PARIS—With a total of €24.56 million ($32.9 million), Christie’s sale of contemporary art on May 30-31 yielded an all-time high for such an auction in France. Sotheby’s first contemporary sale in Paris on May 31 was not as large, bringing €5.89 million ($7.9 million) in total, with 79 percent sold by lot, 90 percent by value.
The Christie’s auction generated the highest-ever price there for a postwar work: €6.9 million ($9.25 million) for Francis Bacon’s Untitled (Figure on a Dais), painted in Tangiers in 1958-59 and one of the few works to have survived Bacon’s destructive frenzy following his stormy relationship with presumed sitter Peter Lacy.
After the sale Florence de Botton, Christie’s international director of postwar and contemporary art, told ARTnewsletter, “Backing international artists in Paris has helped us attract foreign collectors.
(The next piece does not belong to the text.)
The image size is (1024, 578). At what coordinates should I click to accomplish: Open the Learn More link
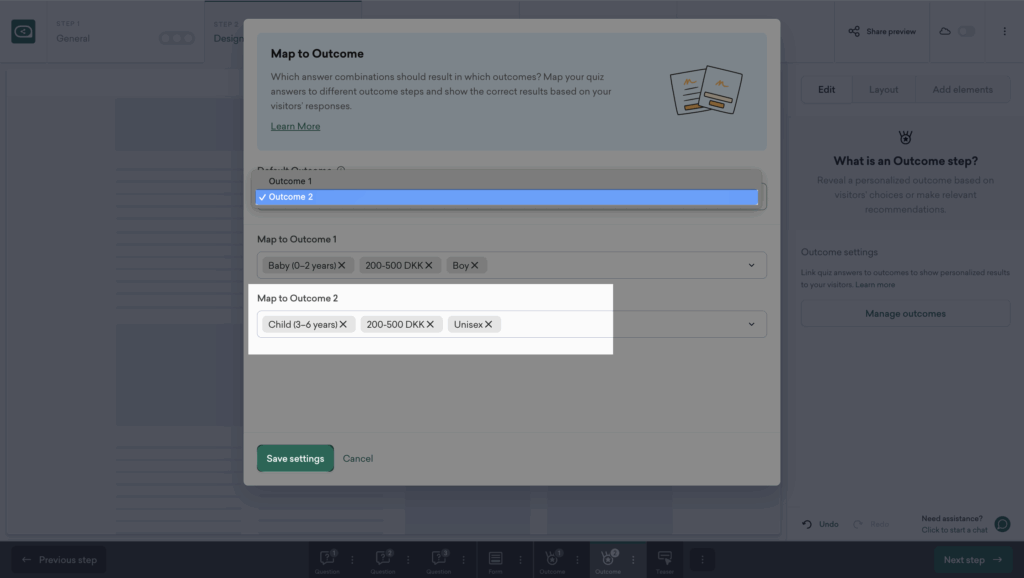295,127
These excellent results confirm the health of the art market in France.” The buyer breakdown: European, 83%; American, 12%; and Asian, 5%. The Bacon took the top auction price in France to date in 2007.
Record for Mitchell at Auction
The sale yielded auction records for Joan Mitchell—€5.18 million ($6.96 million), paid by a European collector for a 1971 Untitled, twice Mitchell’s previous high (achieved at Artcurial in Paris in October 2006); and for Pablo Atchugarry—€144,000 ($193,000), given for his 2004 painting Untitled.
Amid keen interest in Chinese artists, there was also an auction record for Kazuo Shiraga—€300,000 ($403,000) for his Chizosei Shomenko; and for Chu Teh-Chun, whose Mille Vies se cachent dans le Bois, 1960, fell to an Asian collector for a breakaway €838,400 ($1.12 million), against an estimate of €100,000/150,000.
Christie’s scored further on May 23 with a 230-lot sale of Impressionist and modern art that yielded €13.45 million ($18.1 million) and was 87 percent sold by lot, 96 percent by value. The buyer split: Europeans, 71%: Americans, 29%.
An auction record was set for an Edouard Manet nude: €5.63 million ($7.6 million) for his 1879 Femme nue se coiffant, paid by an American collector bidding by phone. Achieving another record was the €234,000 ($314,500) given by an American institution for Armand Seguin’s Fleurs du mal, circa 1894.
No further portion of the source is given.